Doyle grew up in Bournemouth, a British seaside town that has seen better days. He named East India Youth after the ‘East India’ area of London’s docklands. As an artist, he was fascinated by its air of transience — far from the hubbub of central London, it feels as if you are on the edge of the world. He wanted to reproduce that otherworldliness in his music.
He didn’t expect Total Strife Forever to find a very large audience. The music struck him as terribly obscure — the best he could hope for, he thought, was a small cult fanbase of electro devotees. So it has come as a surprise to see the project embraced by the mainstream, the LP going Top 30 in the UK. He is one of the headliners at next weekend’s Body and Soul Festival Westmeath, something he would never have imagined possible just a year ago. Success has blind-sided him slightly. “I thought it was going to be a niche, leftfield release,” he says. “I would be happy with a modest following. For people to react in the way they have, is amazing. Honestly, I didn’t see it coming.”
Then he doesn’t regard himself as an archetypal electronic musician. He disdains the scene’s culture of anonymity. The cover of Total Strife Forever is a portrait of Doyle in the fleshy style of British artist Lucien Freud. In his own modest way, Doyle is somewhat of a rebellious figure.
“I don’t regard what I do as electronic music in a very traditional way,” he says. “I don’t fit into that classic mode.
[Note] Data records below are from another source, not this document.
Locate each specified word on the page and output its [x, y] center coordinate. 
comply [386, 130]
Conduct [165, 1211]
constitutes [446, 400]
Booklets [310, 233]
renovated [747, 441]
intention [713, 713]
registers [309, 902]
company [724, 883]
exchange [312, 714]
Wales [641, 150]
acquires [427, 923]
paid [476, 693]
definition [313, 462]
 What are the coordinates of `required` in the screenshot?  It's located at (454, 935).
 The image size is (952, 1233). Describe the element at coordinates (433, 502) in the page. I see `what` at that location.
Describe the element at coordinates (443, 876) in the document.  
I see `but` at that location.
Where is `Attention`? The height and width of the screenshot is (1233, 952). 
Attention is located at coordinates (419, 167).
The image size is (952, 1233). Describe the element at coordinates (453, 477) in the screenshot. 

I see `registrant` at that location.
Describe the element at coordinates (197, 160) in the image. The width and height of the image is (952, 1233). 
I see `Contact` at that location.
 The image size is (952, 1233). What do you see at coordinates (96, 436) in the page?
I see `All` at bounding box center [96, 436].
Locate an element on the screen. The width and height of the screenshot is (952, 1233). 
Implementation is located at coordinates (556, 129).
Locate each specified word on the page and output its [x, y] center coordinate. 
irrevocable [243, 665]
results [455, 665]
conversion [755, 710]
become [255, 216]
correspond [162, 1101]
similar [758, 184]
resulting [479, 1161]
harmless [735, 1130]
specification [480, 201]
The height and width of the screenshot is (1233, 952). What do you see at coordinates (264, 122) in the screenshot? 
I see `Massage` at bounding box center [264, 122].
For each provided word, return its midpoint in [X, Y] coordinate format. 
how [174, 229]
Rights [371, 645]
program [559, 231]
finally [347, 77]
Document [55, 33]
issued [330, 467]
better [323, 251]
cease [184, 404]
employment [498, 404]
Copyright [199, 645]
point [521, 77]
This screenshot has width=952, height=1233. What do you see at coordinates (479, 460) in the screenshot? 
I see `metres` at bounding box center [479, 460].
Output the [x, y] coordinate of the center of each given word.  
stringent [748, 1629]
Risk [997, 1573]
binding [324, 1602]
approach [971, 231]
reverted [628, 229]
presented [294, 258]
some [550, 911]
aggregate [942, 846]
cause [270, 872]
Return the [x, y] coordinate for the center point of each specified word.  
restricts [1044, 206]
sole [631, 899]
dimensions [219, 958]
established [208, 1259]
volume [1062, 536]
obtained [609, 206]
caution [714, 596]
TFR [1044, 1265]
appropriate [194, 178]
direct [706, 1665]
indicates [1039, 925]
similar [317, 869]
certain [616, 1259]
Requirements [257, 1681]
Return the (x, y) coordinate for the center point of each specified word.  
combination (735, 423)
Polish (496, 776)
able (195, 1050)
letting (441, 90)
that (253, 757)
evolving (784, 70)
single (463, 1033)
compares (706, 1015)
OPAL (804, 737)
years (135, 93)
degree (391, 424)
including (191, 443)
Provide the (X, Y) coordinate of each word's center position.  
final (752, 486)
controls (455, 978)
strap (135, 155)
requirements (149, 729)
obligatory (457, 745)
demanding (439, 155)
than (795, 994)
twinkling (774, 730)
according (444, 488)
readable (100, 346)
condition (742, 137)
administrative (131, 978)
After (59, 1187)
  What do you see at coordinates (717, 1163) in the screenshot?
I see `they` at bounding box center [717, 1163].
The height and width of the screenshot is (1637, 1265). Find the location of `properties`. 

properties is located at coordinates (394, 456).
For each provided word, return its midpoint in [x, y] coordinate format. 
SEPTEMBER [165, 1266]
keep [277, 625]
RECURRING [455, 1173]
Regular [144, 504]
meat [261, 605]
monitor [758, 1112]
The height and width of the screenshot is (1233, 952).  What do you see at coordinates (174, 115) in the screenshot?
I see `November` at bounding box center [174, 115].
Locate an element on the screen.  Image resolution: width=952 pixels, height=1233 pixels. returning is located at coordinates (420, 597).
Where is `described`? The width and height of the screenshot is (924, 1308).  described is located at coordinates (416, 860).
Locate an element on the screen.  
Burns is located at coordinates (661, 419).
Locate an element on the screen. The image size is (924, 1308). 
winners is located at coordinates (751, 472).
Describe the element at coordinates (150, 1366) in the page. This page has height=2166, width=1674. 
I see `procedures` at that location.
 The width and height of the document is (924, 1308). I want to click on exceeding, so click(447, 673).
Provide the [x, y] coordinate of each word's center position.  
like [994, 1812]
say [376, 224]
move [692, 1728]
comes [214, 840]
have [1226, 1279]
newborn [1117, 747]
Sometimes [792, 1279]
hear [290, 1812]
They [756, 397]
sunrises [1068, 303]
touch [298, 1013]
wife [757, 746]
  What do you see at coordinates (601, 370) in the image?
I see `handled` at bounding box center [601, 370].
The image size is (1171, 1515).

Yes, I use electronics. I am reluctant to tie myself up in any definitions.
“That’s why I opted for the album cover I did — and why I make sure the press images are pictures of me taken straight on.
“This is quite a personal record. I want my personality to come across.”
Total Strife Forever is an ambitious album — especially when you consider it is a debut.
In the moment, Doyle didn’t really give the fact any thought. Looking back, he agrees it took considerable chutzpah to put together such a sprawling-yet-cohesive work.
“I had to be confident in my ideas. I knew what I wanted to achieve and went for it.
“I tried not to think too far outside the immediate process, in terms of whether I had bitten off too much or what have you. I had to detach myself, I guess.”
Less straightforward has been the process of bringing the music to the stage. Doyle doesn’t want to simply stand there noodling, surrounded by banks of equipment. At the same time, the material is quite solemn: he can’t run around like Jon Bon Jovi.
“I try to be as physical a performer as I can,” he says. “I don’t want it to be me up there triggering loops. It would be quite hard for me to stay interested. I try to breathe life into the music, in a more extreme way than on record. Hopefully audiences will respond to that.”